蜂胶醇提物通过抑制C/EBP同源蛋白表达减轻氧化低密度脂蛋白诱导的血管内皮细胞凋亡*

徐晓燕1， 邵夏炎2▲， 刘映雪2， 李东轩3， 焦 鹏4， 郝 奇3， 田 华4， 姚树桐3△

(泰山医学院1药学院，2人口与计划生育学院，3基础医学院，4动脉粥样硬化研究所， 山东 泰安 271000)

目的： 研究蜂胶醇提物(ethanol extract of propolis，EEP)对氧化低密度脂蛋白(oxidized low-density lipoprotein，ox-LDL)诱导的血管内皮细胞凋亡的抑制作用，并探讨可能的分子机制。方法: 体外培养人脐静脉内皮细胞(human umbilical vein endothelial cells，HUVECs)，给予EEP(7.5、15和30 mg/L)、4-苯丁酸(4-phenylbutyric acid，PBA; 4 mmol/L)预处理1 h，再加入ox-LDL(100 mg/L)或衣霉素(tunicamycin，TM; 4 mg/L)继续培养24 h。
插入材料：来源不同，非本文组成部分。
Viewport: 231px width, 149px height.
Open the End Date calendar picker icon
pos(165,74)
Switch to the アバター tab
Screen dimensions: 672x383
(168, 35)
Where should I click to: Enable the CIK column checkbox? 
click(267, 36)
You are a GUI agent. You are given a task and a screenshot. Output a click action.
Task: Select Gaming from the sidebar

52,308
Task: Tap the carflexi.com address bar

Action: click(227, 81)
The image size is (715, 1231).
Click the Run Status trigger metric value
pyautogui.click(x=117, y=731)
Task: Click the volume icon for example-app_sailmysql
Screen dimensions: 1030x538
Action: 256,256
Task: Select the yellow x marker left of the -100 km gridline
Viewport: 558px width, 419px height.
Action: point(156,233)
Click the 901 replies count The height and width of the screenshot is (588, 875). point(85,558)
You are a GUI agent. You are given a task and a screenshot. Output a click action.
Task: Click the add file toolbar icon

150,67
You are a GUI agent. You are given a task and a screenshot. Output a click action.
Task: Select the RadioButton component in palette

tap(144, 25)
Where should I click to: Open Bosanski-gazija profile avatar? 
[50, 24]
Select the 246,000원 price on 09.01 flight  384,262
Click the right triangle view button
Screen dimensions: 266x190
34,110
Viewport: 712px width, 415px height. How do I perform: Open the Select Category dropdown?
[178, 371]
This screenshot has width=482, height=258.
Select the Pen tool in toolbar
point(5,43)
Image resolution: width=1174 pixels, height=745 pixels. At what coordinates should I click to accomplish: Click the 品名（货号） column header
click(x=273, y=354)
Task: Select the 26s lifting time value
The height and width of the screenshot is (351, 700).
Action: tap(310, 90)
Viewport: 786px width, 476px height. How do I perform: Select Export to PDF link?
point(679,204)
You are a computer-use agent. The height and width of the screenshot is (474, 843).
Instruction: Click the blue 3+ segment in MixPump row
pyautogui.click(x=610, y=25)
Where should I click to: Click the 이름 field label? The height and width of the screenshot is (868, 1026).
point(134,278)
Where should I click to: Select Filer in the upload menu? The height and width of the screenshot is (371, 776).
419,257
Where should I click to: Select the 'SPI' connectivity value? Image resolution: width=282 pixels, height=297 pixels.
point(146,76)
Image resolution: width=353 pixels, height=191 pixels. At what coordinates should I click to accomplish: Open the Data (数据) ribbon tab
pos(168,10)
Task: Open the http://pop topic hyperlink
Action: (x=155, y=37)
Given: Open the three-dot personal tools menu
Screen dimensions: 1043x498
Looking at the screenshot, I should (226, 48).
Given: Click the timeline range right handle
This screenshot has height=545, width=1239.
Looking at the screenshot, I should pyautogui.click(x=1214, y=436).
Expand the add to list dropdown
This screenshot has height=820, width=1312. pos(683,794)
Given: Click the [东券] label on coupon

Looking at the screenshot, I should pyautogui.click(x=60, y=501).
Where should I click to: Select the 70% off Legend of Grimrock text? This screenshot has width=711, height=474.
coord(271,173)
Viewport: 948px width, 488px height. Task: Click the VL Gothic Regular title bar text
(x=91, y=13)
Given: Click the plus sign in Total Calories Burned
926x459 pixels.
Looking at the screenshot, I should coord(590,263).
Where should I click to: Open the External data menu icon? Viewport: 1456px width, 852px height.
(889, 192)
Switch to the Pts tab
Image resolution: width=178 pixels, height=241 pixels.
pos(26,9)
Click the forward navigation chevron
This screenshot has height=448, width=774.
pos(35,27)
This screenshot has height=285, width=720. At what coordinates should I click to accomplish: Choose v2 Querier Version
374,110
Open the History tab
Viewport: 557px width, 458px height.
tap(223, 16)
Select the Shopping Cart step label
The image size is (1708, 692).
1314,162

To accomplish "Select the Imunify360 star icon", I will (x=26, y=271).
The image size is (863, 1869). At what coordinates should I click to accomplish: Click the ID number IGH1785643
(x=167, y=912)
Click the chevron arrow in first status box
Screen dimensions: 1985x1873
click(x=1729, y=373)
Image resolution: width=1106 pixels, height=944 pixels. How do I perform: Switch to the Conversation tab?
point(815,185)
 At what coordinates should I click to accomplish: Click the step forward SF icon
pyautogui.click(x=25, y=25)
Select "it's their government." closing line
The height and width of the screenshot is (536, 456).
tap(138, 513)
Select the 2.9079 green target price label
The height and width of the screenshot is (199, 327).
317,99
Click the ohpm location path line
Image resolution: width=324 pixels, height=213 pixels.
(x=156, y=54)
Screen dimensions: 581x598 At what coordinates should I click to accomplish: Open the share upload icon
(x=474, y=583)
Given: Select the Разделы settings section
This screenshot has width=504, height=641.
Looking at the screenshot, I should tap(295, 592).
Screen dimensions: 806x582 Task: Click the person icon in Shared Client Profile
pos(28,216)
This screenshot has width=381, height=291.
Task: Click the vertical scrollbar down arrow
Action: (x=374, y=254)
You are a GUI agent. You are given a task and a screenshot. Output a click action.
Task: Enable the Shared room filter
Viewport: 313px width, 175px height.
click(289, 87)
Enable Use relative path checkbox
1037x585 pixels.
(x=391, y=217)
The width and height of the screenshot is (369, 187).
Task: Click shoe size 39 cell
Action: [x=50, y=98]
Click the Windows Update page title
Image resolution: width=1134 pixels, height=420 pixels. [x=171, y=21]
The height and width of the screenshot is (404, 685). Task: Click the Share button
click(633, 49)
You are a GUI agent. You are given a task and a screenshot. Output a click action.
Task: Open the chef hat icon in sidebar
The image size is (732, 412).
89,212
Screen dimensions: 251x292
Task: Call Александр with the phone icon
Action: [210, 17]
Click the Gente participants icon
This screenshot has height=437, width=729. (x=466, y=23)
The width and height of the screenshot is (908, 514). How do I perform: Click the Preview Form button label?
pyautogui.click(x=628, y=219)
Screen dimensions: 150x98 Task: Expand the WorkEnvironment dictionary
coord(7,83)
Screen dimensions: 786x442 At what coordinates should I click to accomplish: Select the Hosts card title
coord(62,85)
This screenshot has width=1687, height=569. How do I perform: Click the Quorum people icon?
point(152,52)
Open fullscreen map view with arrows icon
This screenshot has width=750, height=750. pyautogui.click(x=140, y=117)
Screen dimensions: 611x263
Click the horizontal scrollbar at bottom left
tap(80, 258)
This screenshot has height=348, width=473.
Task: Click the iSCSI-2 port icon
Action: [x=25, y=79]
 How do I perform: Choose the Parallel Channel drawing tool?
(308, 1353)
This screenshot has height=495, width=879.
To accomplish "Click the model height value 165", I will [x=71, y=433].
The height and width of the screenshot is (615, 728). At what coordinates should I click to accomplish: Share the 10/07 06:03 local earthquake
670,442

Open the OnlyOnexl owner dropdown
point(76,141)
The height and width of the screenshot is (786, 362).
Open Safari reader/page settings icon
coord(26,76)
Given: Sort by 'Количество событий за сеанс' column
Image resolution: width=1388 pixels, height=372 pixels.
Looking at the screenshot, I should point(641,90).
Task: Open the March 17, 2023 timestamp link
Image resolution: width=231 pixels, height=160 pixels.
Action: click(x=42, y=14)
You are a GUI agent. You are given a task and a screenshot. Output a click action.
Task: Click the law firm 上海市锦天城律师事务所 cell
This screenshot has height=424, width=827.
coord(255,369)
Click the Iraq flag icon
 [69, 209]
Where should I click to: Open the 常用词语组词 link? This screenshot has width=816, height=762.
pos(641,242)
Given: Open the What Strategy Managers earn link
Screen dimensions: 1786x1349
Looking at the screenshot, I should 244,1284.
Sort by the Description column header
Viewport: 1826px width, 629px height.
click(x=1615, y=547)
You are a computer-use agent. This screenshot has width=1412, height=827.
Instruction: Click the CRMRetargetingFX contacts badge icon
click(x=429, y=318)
分别采用MTT法和Annexin V-FITC/PI双染法检测细胞活力和凋亡情况；试剂盒测定培养液乳酸脱氢酶(lactic dehydrogenase，LDH)和细胞内caspase-3活性。分别采用Western blot和real-time PCR技术检测内质网应激(endoplasmic reticulum stress，ERS)凋亡途径关键蛋白C/EBP同源蛋白(C/EBP homologous protein，CHOP)和Bcl-2的表达变化。结果: 与ERS抑制剂PBA相似，EEP呈剂量依赖性地减轻ox-LDL所诱导的HUVECs损伤，表现为细胞活力增加(P<0.01或P<0.05)，LDH漏出、凋亡率和caspase-3活性降低(P<0.05或P<0.01)，且可抑制ERS诱导剂TM所致的HUVECs活力下降(P<0.05)，以及LDH漏出、细胞凋亡率和caspase-3活性增加(P<0.05或P<0.01)；与PBA相似，EEP可抑制ox-LDL所诱导的CHOP上调和Bcl-2下调(P<0.05或P<0.01)；另外，与TM组比较，EEP预处理组CHOP蛋白和mRNA表达上调也受到明显抑制(P<0.05或P<0.01)。结论: EEP可减轻 ox-LDL 所诱导的HUVECs凋亡，其机制可能与抑制CHOP介导的ERS凋亡途径有关。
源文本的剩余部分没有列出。